Une famille pendant la guerre/LXXIV

Madame de Thieulin à madame de Vineuil.
Thieulin, 5 janvier.

Voici, en bien comptant, dix jours que je suis de retour dans mon cher chez-moi, et je n’ai su encore que penser à notre ambulance du Bocage ! J’y pense pour la regretter. J’avais découvert enfin ma vocation (un peu tard, se dit Mlle Berthe en riant). — Ma chère nièce, mieux vaut tard que jamais…

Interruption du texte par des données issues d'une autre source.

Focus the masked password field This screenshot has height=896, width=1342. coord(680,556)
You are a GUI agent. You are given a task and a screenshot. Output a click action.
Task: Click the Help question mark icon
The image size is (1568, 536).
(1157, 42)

Grâce à la mère que vous avez, vous trouverez sans doute le bon chemin plus tôt que votre vieille tante, et mieux vaudra ; mais si elle l’a trouvé tard, du moins ne veut-elle plus le quitter. Ma vocation, c’est l’infirmerie. On avait eu beau me gâter mon ambulance en dispersant mes pauvres blessés avant qu’ils fussent en état de marcher, jamais je n’aurais pu me décider à la quitter si mes habitudes premières d’obéissance conjugale ne m’avaient ramenée ici dès qu’Adolphe a jugé le moment venu d’y rentrer. Nous avons laissé Roland en possession de l’abbé M*** comme secours et société ; les blessés allemands avaient été évacués sur Orléans ainsi que les Français estimés rétablis, il ne lui restait qu’un petit nombre de malades, il pouvait en effet se passer de nous.

Nous avons trouvé Thieulin occupé par un corps de francs-tireurs qui y vivaient fort à l’aise et n’avaient nul désir de voir revenir les vrais propriétaires. Deux lettres de Vendôme, d’André, nous attendaient. On sent combien la captivité pèse au pauvre garçon, et cela renouvelle mes regrets de n’avoir pu le rejoindre ; mais tu dois être, malgré tout, trop heureuse de le savoir à l’abri des balles et bien soigné par son honnête homme de dentiste. Je te félicite du repos forcé auquel il se trouve condamné.

Pendant qu’il expie sa gloire à Vendôme, Barbier le cherche à Tours ou ailleurs, et je ne sais comment lui faire parvenir un avis. Le service de la poste est complètement suspendu par ici, les routes sont peu sûres. Nous sommes entre les Français au nord et ses Prussiens au sud, et justement dans la zone consacrée aux escarmouches. On nous prend, on nous perd, on nous reprend pour nous reperdre à chaque instant, tout cela sans considérable effusion de sang, grâce au ciel, mais à la grande souffrance de nos pauvres nerfs.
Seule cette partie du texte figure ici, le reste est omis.